In the North, where I think the problem is more acute than in the South, we deal with a group uprooted through recent migration and hence no less lawless than other immigrant groups in their initial stages. Their massive arrival in recent decades has hastened the disastrous disintegration of the big cities, to which they came at a time when the demand for unskilled labor rapidly was declining. We all know the consequences, and it is no secret that racist feeling among the urban population today is at an unprecedented high. It is easy to blame the people; it is less easy to admit the fact that, as things are handled now, those who stand most to lose and are expected to pay by far the greatest part of the cost are precisely those groups who have just “made it” and can least afford it. Impotence breeds violence, and the more impotent these white groups feel the greater grows the danger of violence. Unlike nationalism, which is normally limited by a territory and therefore admits, in principle at least, the existence of a “family of nations” with equal status for each, racism always insists on an absolute superiority over others. Hence, racism is humiliating “by nature,” and humiliation breeds even more violence than sheer impotence. Thirty years ago, André Malraux wrote in Man’s Fate
that “a deep humiliation calls forth a violent negative of the world; only drugs, neuroses, and blood consistently shed, can feed such solitudes.” Nationalism is on the rise everywhere, and the danger is that, for various reasons, it has become tainted with racism in many parts of the world. The racism inherent in American society for such a long time could indeed become “revolutionary” if the black backlash, in blatant disregard for the Negro people in America, should come under the sway of those extremists who think of it in terms of a world revolution, a worldwide uprising of the colored races.

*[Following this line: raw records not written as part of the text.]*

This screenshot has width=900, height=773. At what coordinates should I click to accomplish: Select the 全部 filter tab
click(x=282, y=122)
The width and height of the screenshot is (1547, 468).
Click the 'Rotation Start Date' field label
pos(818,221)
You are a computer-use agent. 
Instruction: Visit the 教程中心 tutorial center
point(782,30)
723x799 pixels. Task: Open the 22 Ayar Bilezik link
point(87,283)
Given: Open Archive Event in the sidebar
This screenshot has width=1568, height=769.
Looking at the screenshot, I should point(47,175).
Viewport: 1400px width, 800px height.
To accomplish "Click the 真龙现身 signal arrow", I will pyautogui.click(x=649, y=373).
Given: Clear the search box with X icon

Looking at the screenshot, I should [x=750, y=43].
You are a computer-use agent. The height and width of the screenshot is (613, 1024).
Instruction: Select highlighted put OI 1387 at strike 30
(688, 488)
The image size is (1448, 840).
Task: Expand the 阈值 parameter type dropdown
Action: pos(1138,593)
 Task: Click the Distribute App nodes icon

The Negro violence we are witnessing now is nothing of the sort. It is political to the small extent of hoping to dramatize justified grievances and to serve as an unhappy substitute for organized power. “It is social to the much larger extent that it expresses the violent rage of the poor in an affluent society” where deprivation is no longer the burden of a majority and hence no longer felt as a curse from which only the few are exempt.* Not even violence for the sake of violence preached by extremists—as distinguished from the rioting and looting for the sake of whiskey, color televisions, and pianos—is revolutionary, because it is not a means to an end: no one dreams of being able to seize power. If it is to be a contest of violence, no one doubts who is going to win.
The real danger is not violence but the possibility of a white backlash of such proportions as to be able to invade the domain of regular government. Only such a victory at the polls could stop the present policy of integration. Its consequence would be unmitigated disaster—the end, perhaps not of the country, but certainly of the American Republic.